→ **Passage**
***
Ray Walston played the Martian professor of anthropology specializing in "the primitive, backward planet Earth" in the TV series, 'My Favorite Martian' first shown in 1963. The premiere episode went on air on a Sunday night attracted a rating of 20.3% of the households with TV sets and a 33% share of the audience. 

On Earth, the Martian was known as Martin, the uncle of human reporter Tim O'Hara played by Bill Bixby of 'The Incredible Hulk'. The Martian had visited Earth many times in the 150 years between 1813 and 1963. He had the ability to become invisible, read people's mind, perform telepathy and levitation and talk to the animals. 

When the TV series went on air, the Martian was 450-year-old. In one scene, the Martian told Tim, "Your atmosphere is rich in oxygen. It’s like breathing in a thick chocolate malted milk. I weighted so much more because of Earth gravity." As the "greatest living authority on your planet", the Martian made the observation, "You know, you Earth people are handicapped. You only use a small portion of your brain. We Martians use all of ours. The trouble is, you are too intelligent to believe it. You people baffle me - so illogical, so emotional. Earth is all right for a visit but I wouldn't want to live here."
***
→ **Stated exercise 1**
Set down the passage about "My Favorite Martian" word for word, starting with "On Earth, the" and going on through "to the animals.".
→ **Stated exercise 2**
Take the passage about "My Favorite Martian" further, picking up right after its final sentence.
The records that come next are not needed for the work on this passage.

(Records)
***
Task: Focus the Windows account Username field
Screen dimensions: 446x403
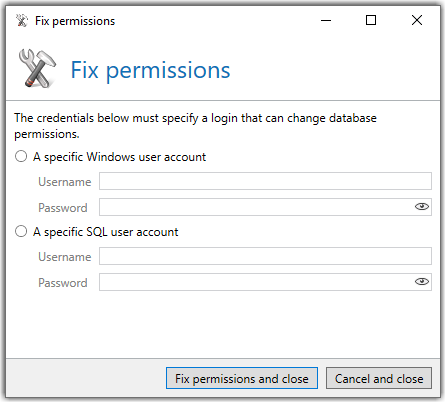Action: click(x=265, y=181)
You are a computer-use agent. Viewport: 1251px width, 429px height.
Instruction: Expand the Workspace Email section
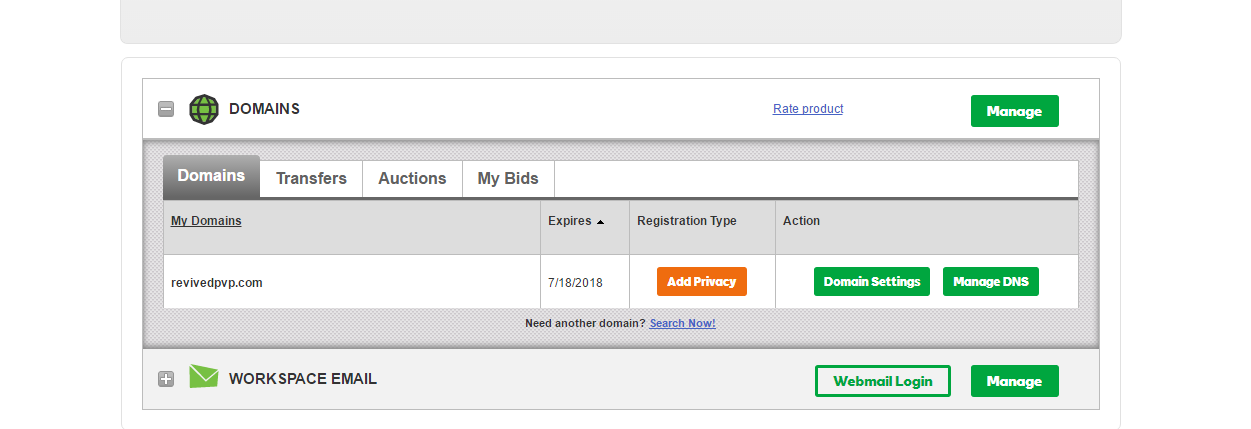166,380
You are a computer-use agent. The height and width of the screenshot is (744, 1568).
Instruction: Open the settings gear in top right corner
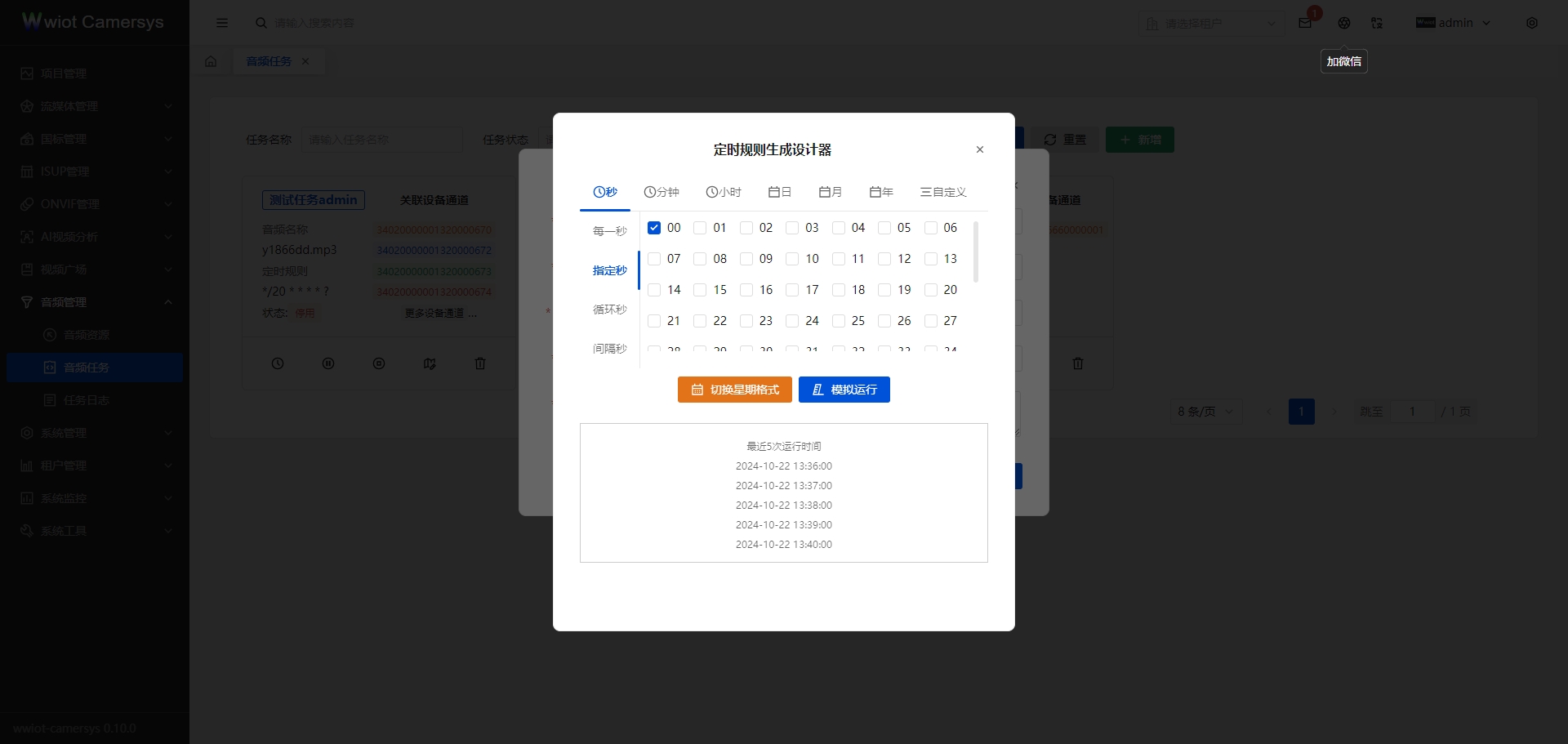[1532, 23]
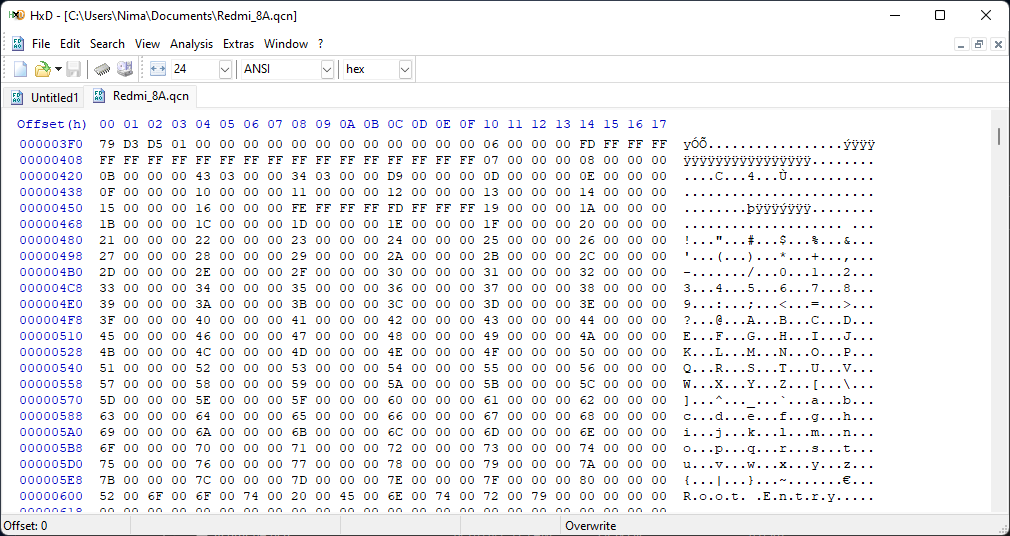
Task: Select the Redmi_8A.qcn tab
Action: click(141, 96)
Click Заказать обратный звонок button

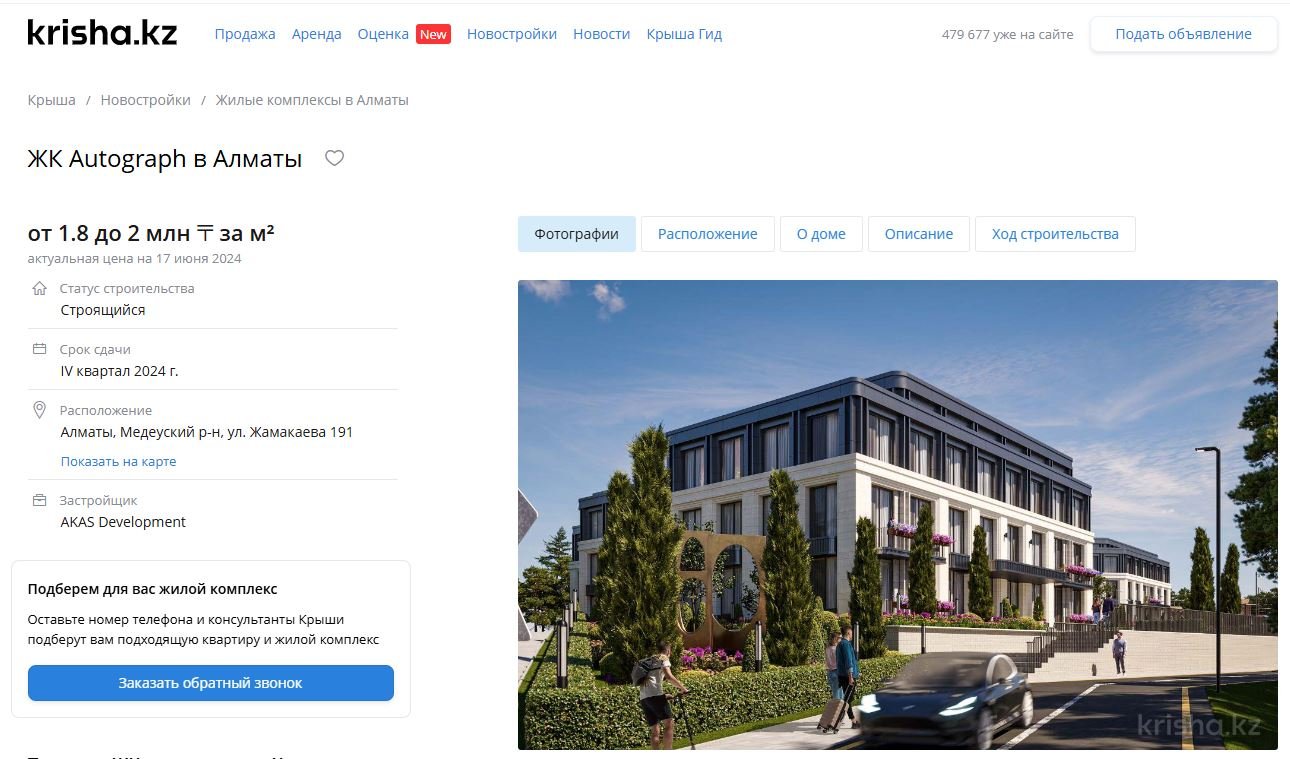point(211,683)
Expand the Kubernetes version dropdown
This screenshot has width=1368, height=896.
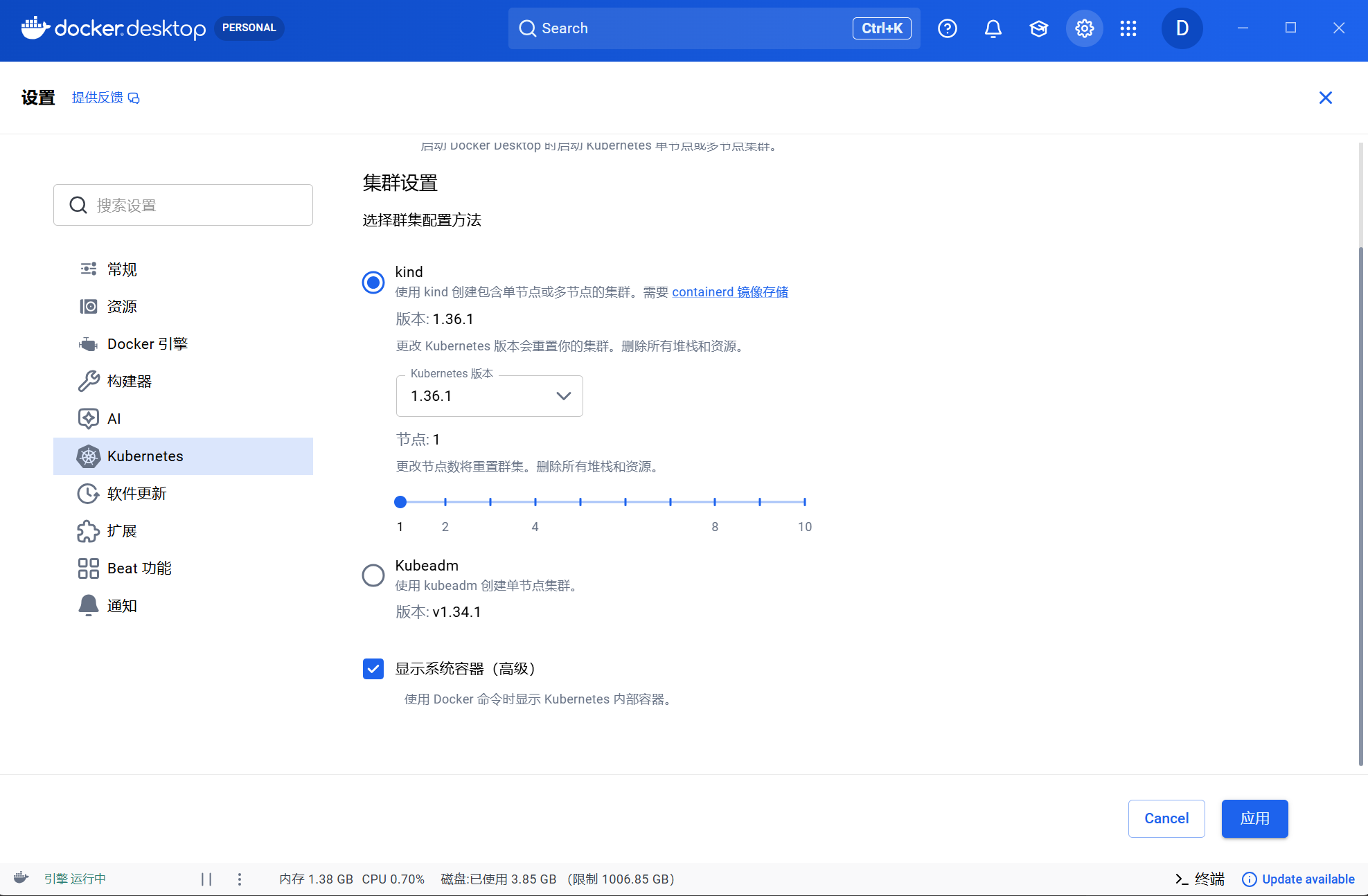pos(489,396)
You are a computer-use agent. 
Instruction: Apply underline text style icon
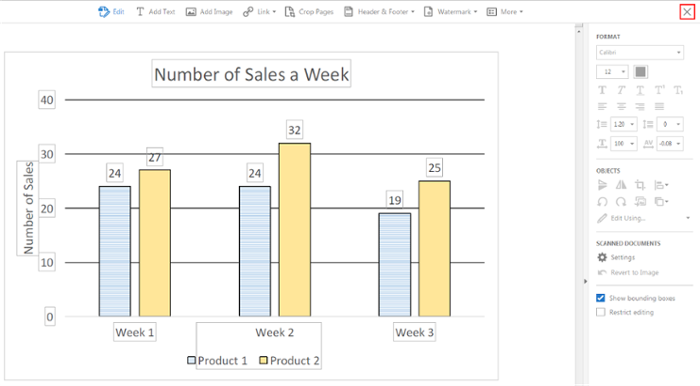pyautogui.click(x=640, y=90)
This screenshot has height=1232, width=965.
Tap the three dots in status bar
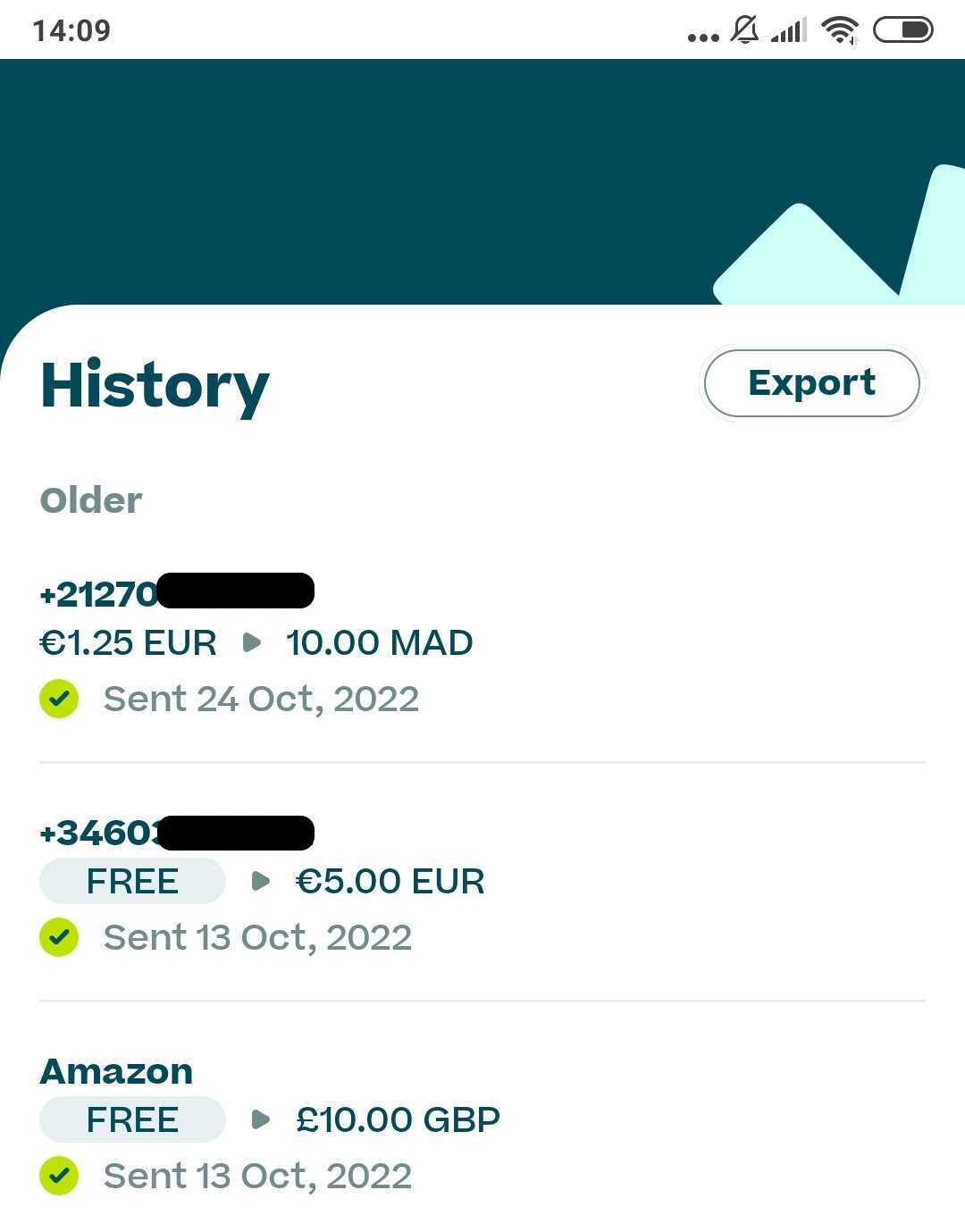[703, 37]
***
→ **Response 1**
On Earth, the Martian was known as Martin, the uncle of human reporter Tim O'Hara played by Bill Bixby of 'The Incredible Hulk'. The Martian had visited Earth many times in the 150 years between 1813 and 1963. He had the ability to become invisible, read people's mind, perform telepathy and levitation and talk to the animals.

→ **Response 2**
On August 1, 1932, the first Mars bar went on sale. American candy maker Frank C Mars' son, Forrest Mars Sr. was reportedly given $50,000 and the formula for Milky Way (first distributed in 1923), to go over to the United Kingdom where he rented a factory in Slough to develop arguably the best-known chocolate in the U.K. 

With a staff of 12 people at the time, the Mars bar which contained a nougat center with almonds, topped with caramel and coated with milk chocolate were said "sweeter and more solid than the American-made Milky Way, and with a chocolate coating rather different to that used on Milky Way." Mars bars were manufactured and distributed to the Armed Forces during World War II. It was understood Mars bars were allocated to troops in Britain and to prisoners of war in Germany. 

In conversations with reporter Jane Ardmore of the 'TV Picture Life' magazine in 1964, Bill Bixby remarked, "I've learned more in one season about acting, from watching Ray, than from everything else I’ve ever done. I work with him every day - I watch - gradually, I come to know what he’s going to do, why he picks out certain things to work on. He works and studies with much depth. He does a lot of probing and searching during rehearsal. When he gets up before the cameras, all the burden is gone."

Ray Walston added, "A TV series is like repertory theater, like a family, a great deal depends on the relationship, the chemical reaction between the actors. I’d never laid eyes on Bill before, but the minute we started working, everything just seemed to fall into place. We never had a problem of adjusting. We had different ways of working, but we never even spoke of them. It's a marvelous thing to work instinctively together this way, without having to say a word about it."

The Martian told Tim, "It's when your people don't try that you're at your best."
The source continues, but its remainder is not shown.